A investigação expõe o uso de um sistema denominado “Habsora” (“o Evangelho”), que utiliza tecnologia de IA para gerar quatro tipos de alvos: táticos, subterrâneos, elétricos e familiares. Os alvos são produzidos com base na probabilidade de combatentes do Hamas estarem nas instalações. Para cada alvo, é anexado um arquivo que “estipula o número de civis que provavelmente serão mortos em um ataque”. Estes ficheiros fornecem números e baixas calculadas, de modo que, quando as unidades de inteligência realizam um ataque, os militares sabem quantos civis são susceptíveis de serem mortos.

Numa entrevista à organização de notícias sem fins lucrativos Democracy Now, Yuval Abraham disse que o uso da IA ​​depende de software automatizado para gerar alvos com consequências de vida ou morte.. Embora tenham havido limitações estritas sobre danos colaterais no passado, estes alvos gerados por IA não têm precedentes – são automatizados, dependem de tecnologias de processamento de dados alimentadas por IA, permitem potenciais perdas colaterais de centenas de civis e são produzidos “mais rapidamente do que o taxa de ataques”.

O ex-chefe do Estado-Maior das FDI, Aviv Kochavi, disse que a Direção de Alvos criada em 2019 processa dados para gerar metas acionáveis.
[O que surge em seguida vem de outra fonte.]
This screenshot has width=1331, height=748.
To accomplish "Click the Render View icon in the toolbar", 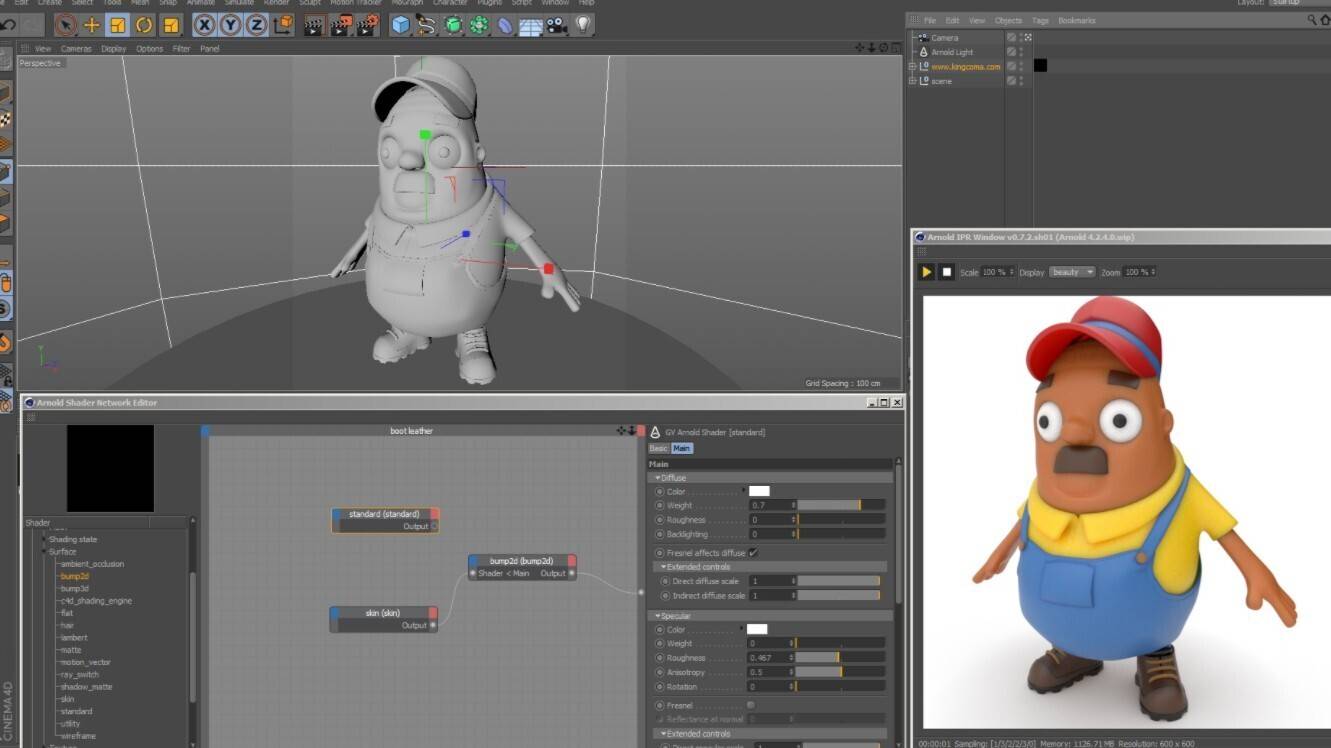I will click(313, 25).
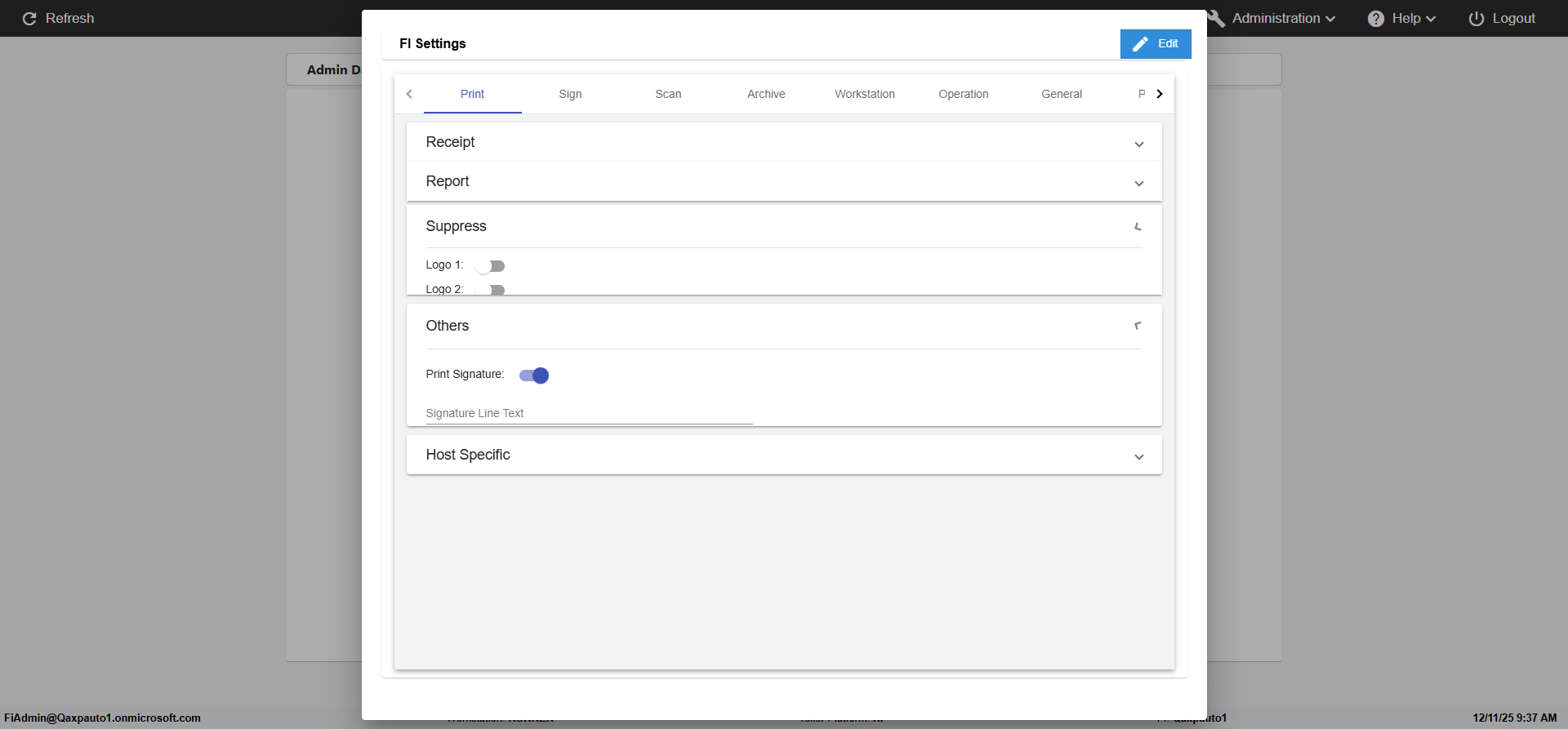Expand the Report section

(1138, 184)
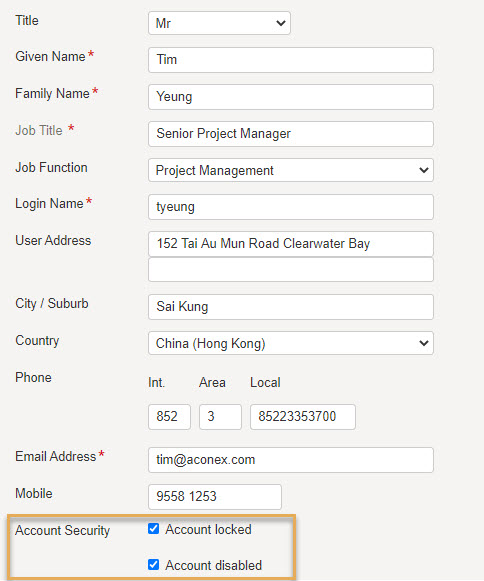This screenshot has width=484, height=581.
Task: Click the empty second address line
Action: pyautogui.click(x=291, y=269)
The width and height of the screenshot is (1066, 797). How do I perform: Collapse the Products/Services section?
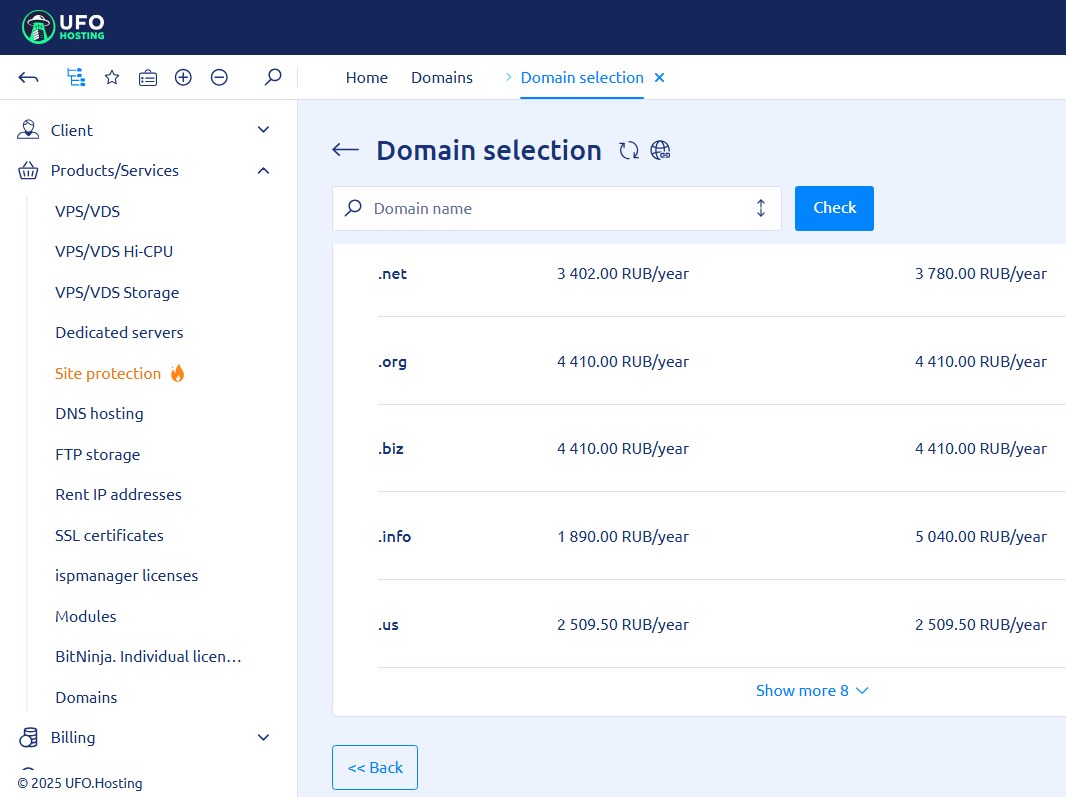[x=263, y=171]
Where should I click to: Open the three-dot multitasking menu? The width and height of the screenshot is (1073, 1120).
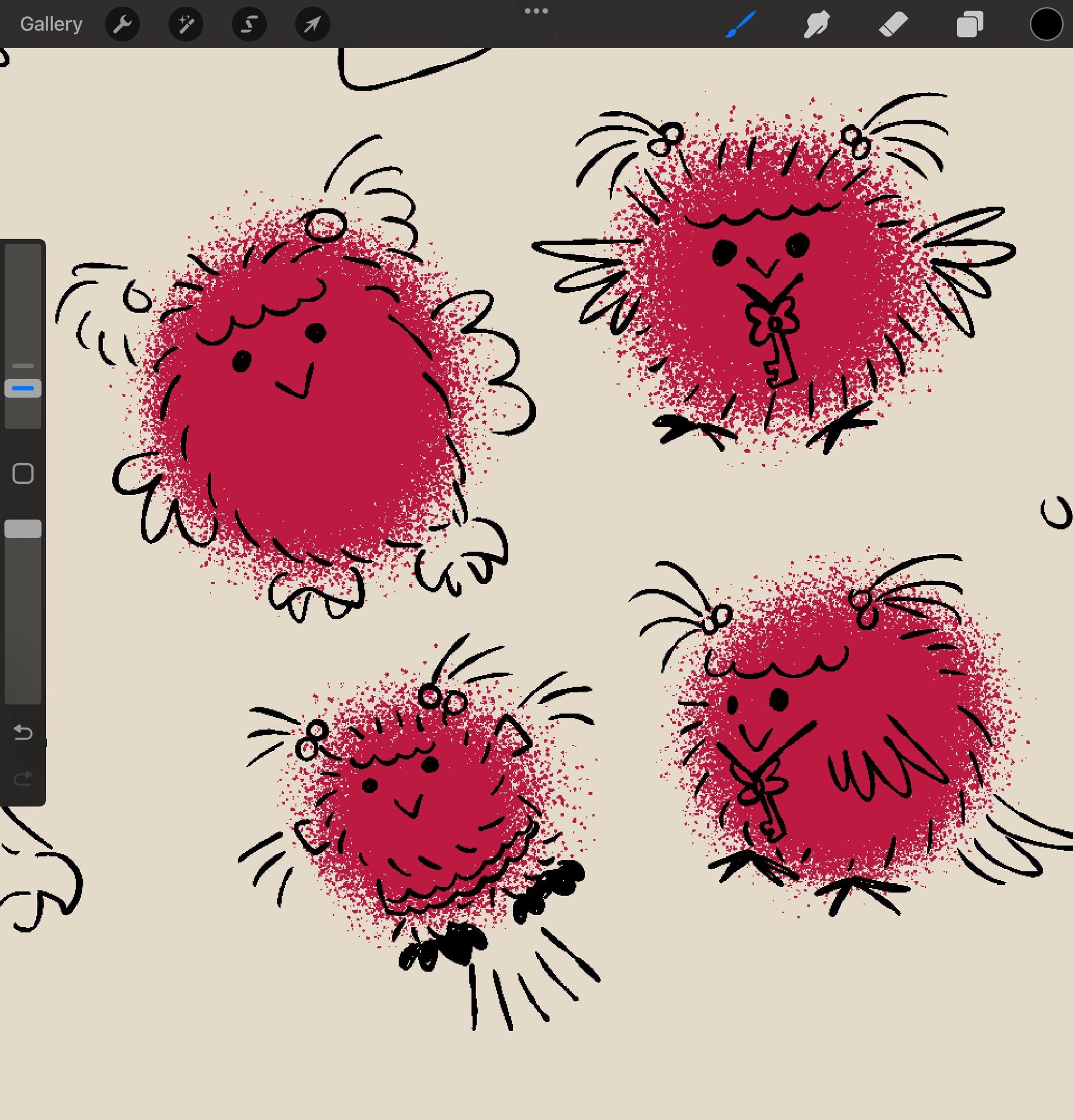coord(536,11)

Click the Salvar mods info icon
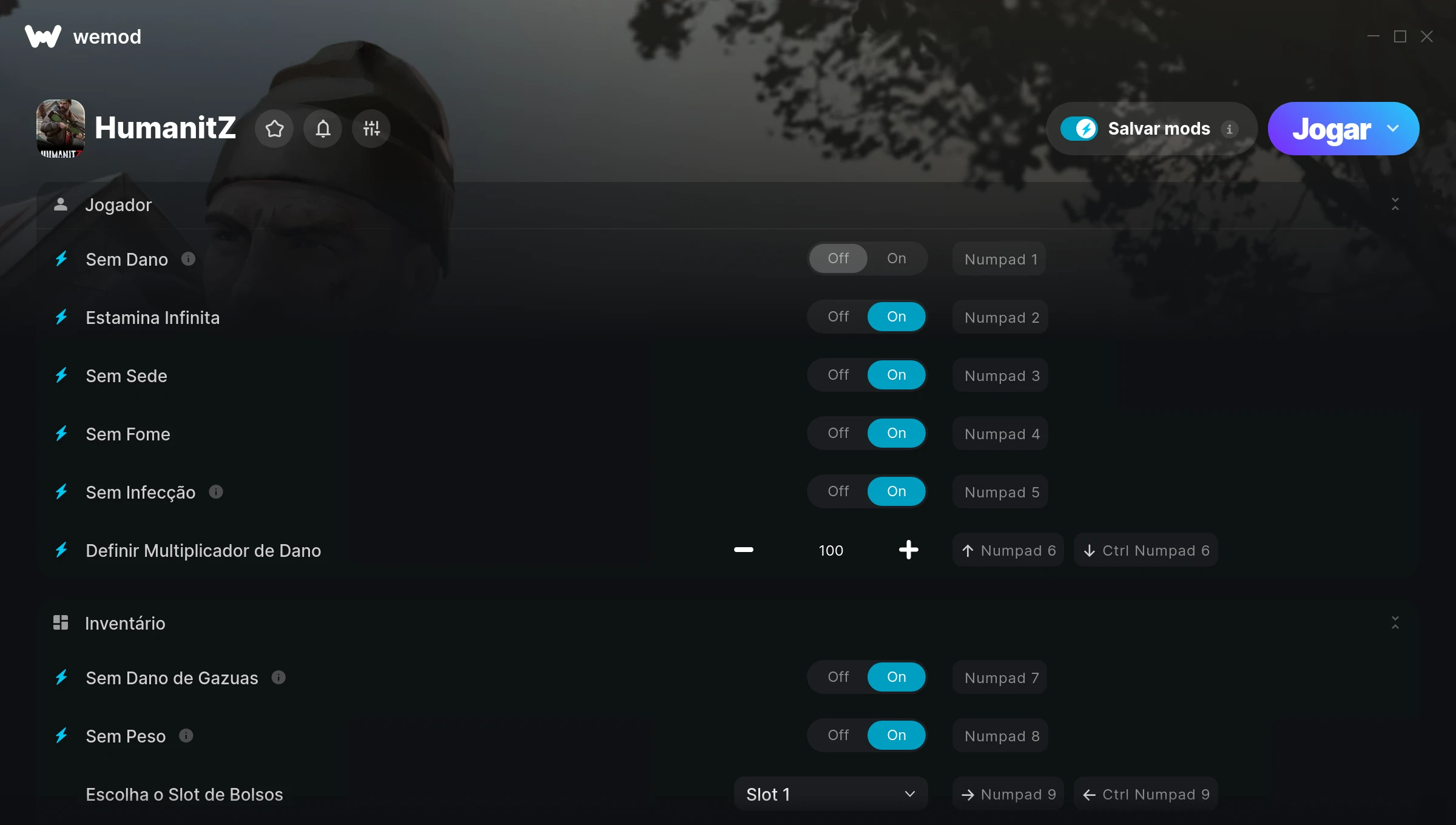pos(1230,129)
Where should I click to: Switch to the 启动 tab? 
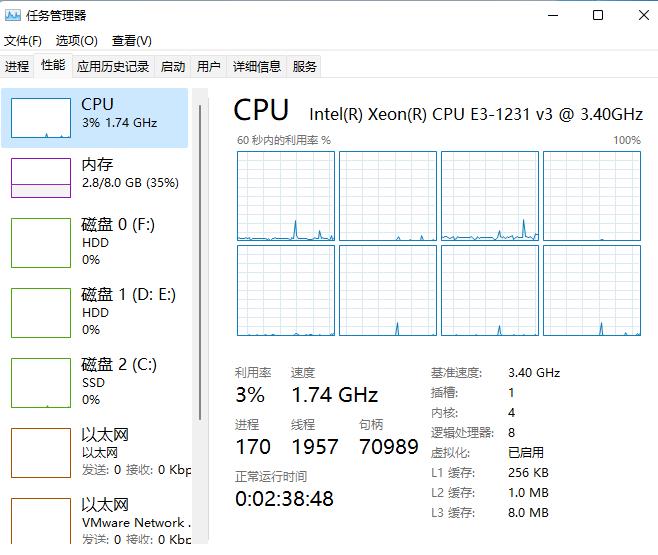click(173, 67)
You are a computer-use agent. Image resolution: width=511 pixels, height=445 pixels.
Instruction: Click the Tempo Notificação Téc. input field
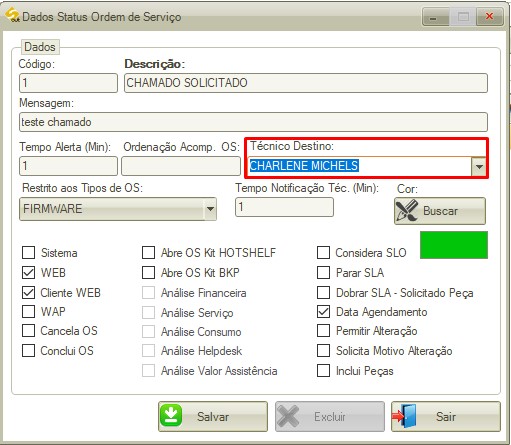tap(284, 207)
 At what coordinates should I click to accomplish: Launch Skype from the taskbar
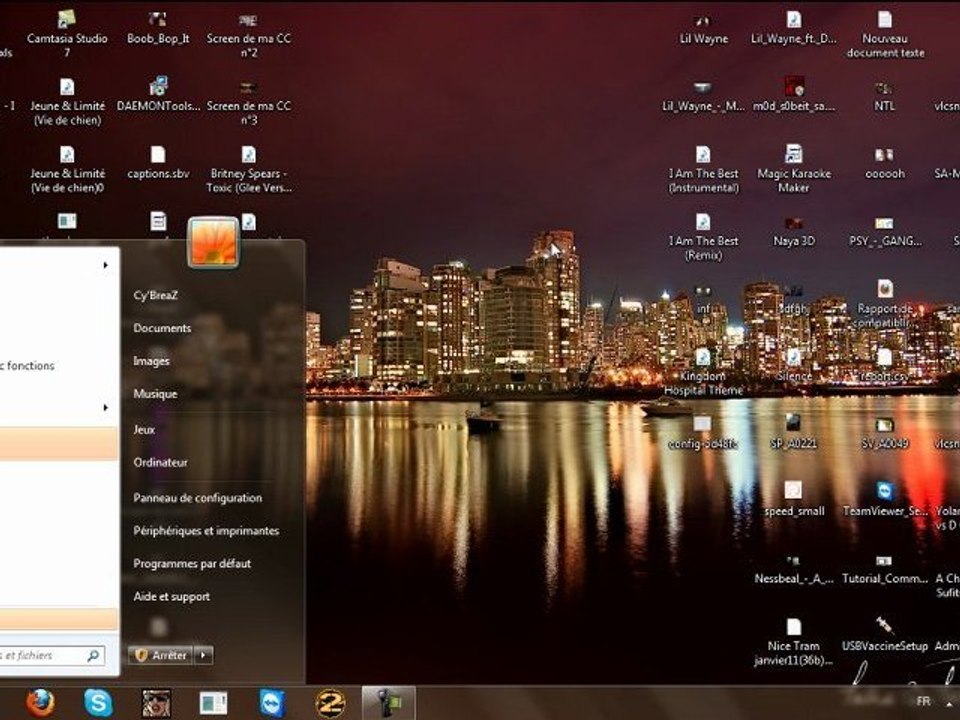(98, 703)
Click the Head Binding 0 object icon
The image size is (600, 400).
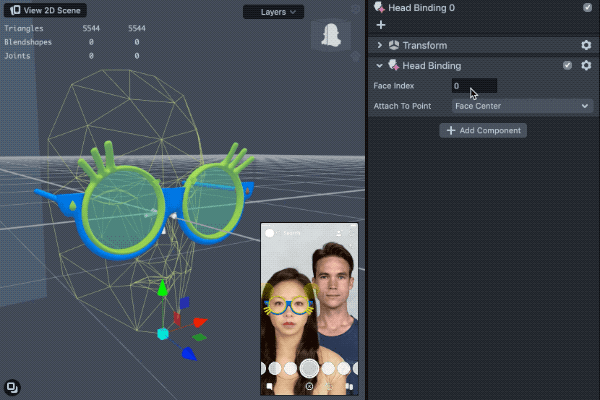pos(380,7)
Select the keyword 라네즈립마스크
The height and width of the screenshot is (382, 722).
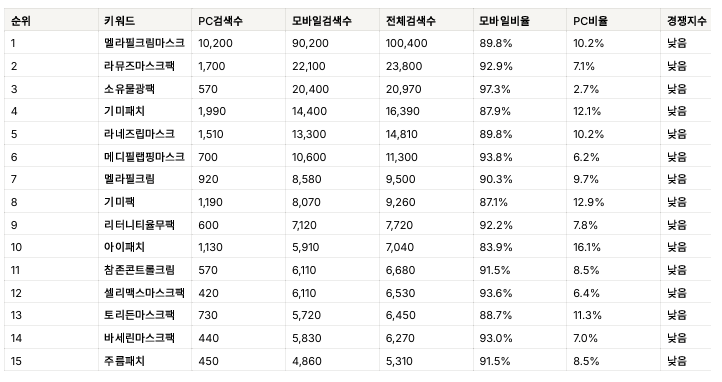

Utilizando “capacidades de matriz”, o sistema gera “100 alvos num único dia, 50% dos quais são atacados”, enquanto no passado a unidade de inteligência produzia 50 alvos por ano. No processo de escalada dos alvos gerados pela IA, os critérios para matar civis foram significativamente flexibilizados.

Em 6 de dezembro, Malika Bilal, apresentadora do podcast The Take da Al Jazeera, lançou um episódio para investigar mais detalhadamente o protocolo de guerra dos militares israelenses e seu uso do evangelho. Uma das questões centrais que coloca é como e quando os limites de vítimas civis mudaram e quem optou por reduzir as restrições.

Bilal entrevistou Marc Owen Jones, professor associado de estudos do Oriente Médio na Universidade Hamad bin Khalifa em Doha, Qatar, que disse: “A IA está sendo usada para selecionar pessoas para morte e destruição”.

De acordo com Jones, quando os militares israelitas treinam modelos de IA, as unidades de inteligência sabem muito bem que estes alvos incluirão civis.

“Eles estão terceirizando as vidas e os destinos das pessoas para uma tecnologia que provavelmente herdou a ideologia da ocupação e do extermínio”, disse ele.

Quando os modelos de IA são treinados, isso é feito com base em precedentes estabelecidos. No caso do exército israelita, o assassinato de civis faz parte do padrão. Uma parte fundamental da tecnologia de IA é que ela depende dos dados coletados e do modelo utilizado. Não só a utilização da tecnologia de IA será tendenciosa se a tecnologia aprender com dados tendenciosos, mas o modelo de previsão e as recomendações operacionais também serão tendenciosos se forem implementadas num contexto em que a tecnologia é utilizada para servir e justificar uma determinada ideologia.

As IDF baseiam-se na correcção algorítmica, ignorando ao mesmo tempo procedimentos de justiça e responsabilização. A eficácia clínica dos seus alvos gerados pela IA é apresentada pelas alas de marketing político dos principais meios de comunicação social como ferramentas avançadas que garantem o direito de matar em nome da tecnologia.